How to configure a new Checkpoint using test_yaml_config

This how-to guide demonstrates advanced examples for configuring a Checkpoint using test_yaml_config. Note: For a basic guide on creating a new Checkpoint, please see How to create a new Checkpoint.

test_yaml_config is a convenience method for configuring the moving parts of a Great Expectations deployment. It allows you to quickly test out configs for Datasources, Stores, and Checkpoints. test_yaml_config is primarily intended for use within a notebook, where you can iterate through an edit-run-check loop in seconds.

Steps

Docs for Legacy Checkpoints (<=0.13.67)

This document only applies to class-based Checkpoints implemented in version 0.13.7 and higher.

Docs for Class-Based Checkpoints (>=0.13.8)

  1. Additional SimpleCheckpoint configuration examples.

    The SimpleCheckpoint class takes care of some defaults which you will need to set manually in the Checkpoints class. The following example shows all possible configuration options for SimpleCheckpoint:

    config = """
    name: my_simple_checkpoint
    config_version: 1.0
    class_name: SimpleCheckpoint
    validations:
      - batch_request:
          datasource_name: data__dir
          data_connector_name: my_data_connector
          data_asset_name: TestAsset
          partition_request:
            index: 0
        expectation_suite_name: yellow_tripdata_sample_2019-01.warning
    site_names: my_local_site
    slack_webhook: my_slack_webhook_url
    notify_on: all # possible values: "all", "failure", "success"
    notify_with: # optional list of DataDocs site names to display in Slack message
    """
    
  2. Additional Checkpoint configuration examples.

    If you require more fine-grained configuration options, you can use the Checkpoint base class instead of SimpleCheckpoint.
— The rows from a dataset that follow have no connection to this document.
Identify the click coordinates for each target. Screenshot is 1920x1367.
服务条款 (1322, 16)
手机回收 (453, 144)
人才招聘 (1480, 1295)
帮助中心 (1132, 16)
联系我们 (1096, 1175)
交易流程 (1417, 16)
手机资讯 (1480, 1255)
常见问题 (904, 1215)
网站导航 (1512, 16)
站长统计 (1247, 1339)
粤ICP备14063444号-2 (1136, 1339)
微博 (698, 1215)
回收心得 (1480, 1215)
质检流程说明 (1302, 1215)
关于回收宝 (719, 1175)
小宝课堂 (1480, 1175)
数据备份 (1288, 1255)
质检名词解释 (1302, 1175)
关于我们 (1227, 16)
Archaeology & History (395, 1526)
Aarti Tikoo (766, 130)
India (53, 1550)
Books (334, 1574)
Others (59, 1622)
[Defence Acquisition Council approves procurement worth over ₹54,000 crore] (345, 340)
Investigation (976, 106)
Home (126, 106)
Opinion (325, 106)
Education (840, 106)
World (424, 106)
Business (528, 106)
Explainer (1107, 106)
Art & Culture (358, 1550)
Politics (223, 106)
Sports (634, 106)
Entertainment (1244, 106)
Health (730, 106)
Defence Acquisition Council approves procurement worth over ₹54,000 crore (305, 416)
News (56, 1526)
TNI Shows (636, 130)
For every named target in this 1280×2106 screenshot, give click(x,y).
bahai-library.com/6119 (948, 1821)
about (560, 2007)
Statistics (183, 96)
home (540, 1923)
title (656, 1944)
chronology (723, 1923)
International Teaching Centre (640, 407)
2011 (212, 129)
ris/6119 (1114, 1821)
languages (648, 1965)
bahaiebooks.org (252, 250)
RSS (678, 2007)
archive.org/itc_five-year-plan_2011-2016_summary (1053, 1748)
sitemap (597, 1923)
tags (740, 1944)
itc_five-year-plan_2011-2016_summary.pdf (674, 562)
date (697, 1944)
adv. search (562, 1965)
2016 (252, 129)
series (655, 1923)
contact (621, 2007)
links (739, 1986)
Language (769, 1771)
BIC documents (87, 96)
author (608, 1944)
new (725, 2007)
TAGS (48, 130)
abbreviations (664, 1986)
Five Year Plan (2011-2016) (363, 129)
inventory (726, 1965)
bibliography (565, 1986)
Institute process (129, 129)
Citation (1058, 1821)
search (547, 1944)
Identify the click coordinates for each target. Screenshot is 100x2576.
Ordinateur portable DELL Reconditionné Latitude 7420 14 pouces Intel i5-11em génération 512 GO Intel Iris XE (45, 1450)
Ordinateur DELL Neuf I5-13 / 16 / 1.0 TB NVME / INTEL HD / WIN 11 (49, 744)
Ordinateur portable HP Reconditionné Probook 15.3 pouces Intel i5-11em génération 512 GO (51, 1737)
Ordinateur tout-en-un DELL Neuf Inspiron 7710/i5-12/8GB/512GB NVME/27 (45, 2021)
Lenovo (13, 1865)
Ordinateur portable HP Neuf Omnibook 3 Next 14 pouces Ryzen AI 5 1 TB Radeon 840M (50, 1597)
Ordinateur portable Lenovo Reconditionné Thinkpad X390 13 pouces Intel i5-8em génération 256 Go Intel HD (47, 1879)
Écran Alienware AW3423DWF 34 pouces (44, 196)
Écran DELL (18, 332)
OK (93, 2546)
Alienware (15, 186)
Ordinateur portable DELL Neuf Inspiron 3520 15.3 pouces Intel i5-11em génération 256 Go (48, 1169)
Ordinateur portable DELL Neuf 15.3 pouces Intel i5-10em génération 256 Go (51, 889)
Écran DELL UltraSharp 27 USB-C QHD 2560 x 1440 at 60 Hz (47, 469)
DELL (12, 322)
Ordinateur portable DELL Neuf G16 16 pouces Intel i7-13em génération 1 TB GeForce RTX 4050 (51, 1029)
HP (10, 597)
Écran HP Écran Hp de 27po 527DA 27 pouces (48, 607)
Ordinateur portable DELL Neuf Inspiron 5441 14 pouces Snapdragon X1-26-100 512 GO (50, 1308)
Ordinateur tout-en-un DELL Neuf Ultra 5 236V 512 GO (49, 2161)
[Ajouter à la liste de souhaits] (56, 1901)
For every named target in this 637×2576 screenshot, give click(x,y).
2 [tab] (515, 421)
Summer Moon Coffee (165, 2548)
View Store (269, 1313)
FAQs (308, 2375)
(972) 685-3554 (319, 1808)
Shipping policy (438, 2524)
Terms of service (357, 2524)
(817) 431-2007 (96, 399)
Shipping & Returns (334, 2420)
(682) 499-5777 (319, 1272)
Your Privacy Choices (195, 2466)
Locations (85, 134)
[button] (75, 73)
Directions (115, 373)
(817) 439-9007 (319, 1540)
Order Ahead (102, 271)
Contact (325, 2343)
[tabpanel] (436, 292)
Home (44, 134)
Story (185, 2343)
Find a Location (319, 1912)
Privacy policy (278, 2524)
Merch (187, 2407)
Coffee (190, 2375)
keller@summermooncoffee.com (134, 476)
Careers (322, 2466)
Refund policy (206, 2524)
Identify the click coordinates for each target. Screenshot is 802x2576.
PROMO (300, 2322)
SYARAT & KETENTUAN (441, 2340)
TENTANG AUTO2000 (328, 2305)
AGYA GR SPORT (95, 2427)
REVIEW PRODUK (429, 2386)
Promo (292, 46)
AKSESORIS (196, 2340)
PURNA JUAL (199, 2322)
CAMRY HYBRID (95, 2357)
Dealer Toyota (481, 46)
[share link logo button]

    In this example, the Checkpoint configuration uses the nesting of batch_request sections inside the validations block so as to use the defaults defined at the top level.

    config = """
    name: my_fancy_checkpoint
    config_version: 1
    class_name: Checkpoint
    run_name_template: "%Y-%M-foo-bar-template-$VAR"
    validations:
      - batch_request:
          datasource_name: my_datasource
          data_connector_name: my_special_data_connector
          data_asset_name: users
          partition_request:
            index: -1
      - batch_request:
          datasource_name: my_datasource
          data_connector_name: my_other_data_connector
          data_asset_name: users
          partition_request:
            index: -2
    expectation_suite_name: users.delivery
    action_list:
        - name: store_validation_result
          action:
            class_name: StoreValidationResultAction
        - name: store_evaluation_params
          action:
            class_name: StoreEvaluationParametersAction
        - name: update_data_docs
          action:
            class_name: UpdateDataDocsAction
    evaluation_parameters:
      param1: "$MY_PARAM"
      param2: 1 + "$OLD_PARAM"
    runtime_configuration:
      result_format:
        result_format: BASIC
        partial_unexpected_count: 20
    """
    

    The following Checkpoint configuration runs the top-level action_list against the top-level batch_request as well as the locally-specified action_list against the top-level batch_request.

    config = """
    name: airflow_users_node_3
    config_version: 1
    class_name: Checkpoint
    batch_request:
        datasource_name: my_datasource
        data_connector_name: my_special_data_connector
        data_asset_name: users
        partition_request:
            index: -1
    validations:
      - expectation_suite_name: users.warning  # runs the top-level action list against the top-level batch_request
      - expectation_suite_name: users.error  # runs the locally-specified action_list union with the top-level action-list against the top-level batch_request
        action_list:
        - name: quarantine_failed_data
          action:
              class_name: CreateQuarantineData
        - name: advance_passed_data
          action:
              class_name: CreatePassedData
    action_list:
        - name: store_validation_result
          action:
            class_name: StoreValidationResultAction
        - name: store_evaluation_params
          action:
            class_name: StoreEvaluationParametersAction
        - name: update_data_docs
          action:
            class_name: UpdateDataDocsAction
    evaluation_parameters:
        environment: $GE_ENVIRONMENT
        tolerance: 0.01
    runtime_configuration:
        result_format:
          result_format: BASIC
          partial_unexpected_count: 20
    """
    

    The Checkpoint mechanism also offers the convenience of templates. The first Checkpoint configuration is that of a valid Checkpoint in the sense that it can be run as long as all the parameters not present in the configuration are specified in the run_checkpoint API call.

    config = """
    name: my_base_checkpoint
    config_version: 1
    class_name: Checkpoint
    run_name_template: "%Y-%M-foo-bar-template-$VAR"
    action_list:
    - name: store_validation_result
      action:
        class_name: StoreValidationResultAction
    - name: store_evaluation_params
      action:
        class_name: StoreEvaluationParametersAction
    - name: update_data_docs
      action:
        class_name: UpdateDataDocsAction
    evaluation_parameters:
      param1: "$MY_PARAM"
      param2: 1 + "$OLD_PARAM"
    runtime_configuration:
        result_format:
          result_format: BASIC
          partial_unexpected_count: 20
    """
    

    The above Checkpoint can be run using the code below, providing missing parameters from the configured Checkpoint at runtime.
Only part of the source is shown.